As promised, Rand Paul offered a lesson on the secret history of the Republican Party and black people in a speech to students at Howard University, a historically-black college, on Wednesday. Paul's version of history was not all that different than the one offered last month at CPAC's "Trump the Race Card" panel, a history that goes something like this: Republicans believed in emancipation and abolition and were radically not racist in the 19th century and… let's just skip over the last half of the 20th century. Paul said that Republicans saw a significant drop in support from black people from the 1960s on, not because of the party's calculation that it could win elections by appealing to the prejudices of racist Southerners, but because Democrats offered a bunch of handouts during the Great Depression.
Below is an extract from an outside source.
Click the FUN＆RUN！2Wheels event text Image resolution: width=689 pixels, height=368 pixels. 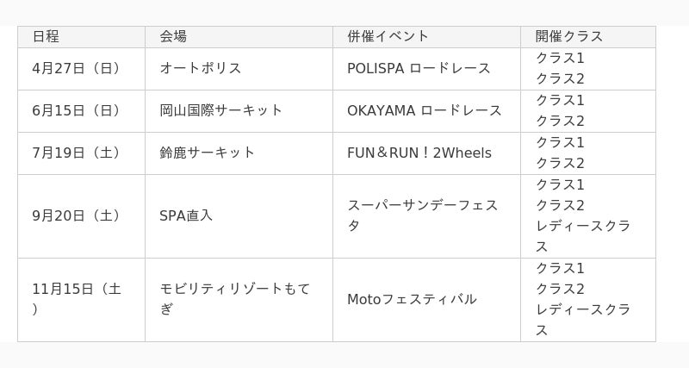[x=419, y=153]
Paul said:

I think what happened during the Great Depression was that African Americans understood that Republicans championed citizenship and voting rights but they became impatient for economic emancipation.

African Americans languished below white Americans in every measure of economic success and the Depression was especially harsh for those at the lowest rung of poverty.

The Democrats promised equalizing outcomes through unlimited federal assistance while Republicans offered something that seemed less tangible-the promise of equalizing opportunity through free markets.

Rand Paul's explanation for how Republicans lost the support of black voters sounds a lot like Mitt Romney's explanation for why he lost the 2012 election — that Obama won because he offered "gifts," "especially the African-American community, the Hispanic community and young people." Rand Paul's explanation is wrong. Paul did not mention that the New Deal is why white people voted for Democrats, too. (At left, the electoral college maps for the presidential elections in 1932, 1936, and 1940.) And Dwight Eisenhower got 39 percent of black voters' support in 1956. That means there's another explanation.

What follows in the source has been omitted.